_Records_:
────────────────────────────────────────
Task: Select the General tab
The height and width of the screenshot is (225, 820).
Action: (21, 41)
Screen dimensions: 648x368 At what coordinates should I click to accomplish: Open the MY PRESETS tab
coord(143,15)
────────────────────────────────────────
_CHALLENGE_:
Please output each line of the records above as a numbered list, skipping any blank lines.

_COMPLETED EXERCISE_:
1. Task: Select the General tab
2. The height and width of the screenshot is (225, 820).
3. Action: (21, 41)
4. Screen dimensions: 648x368 At what coordinates should I click to accomplish: Open the MY PRESETS tab
5. coord(143,15)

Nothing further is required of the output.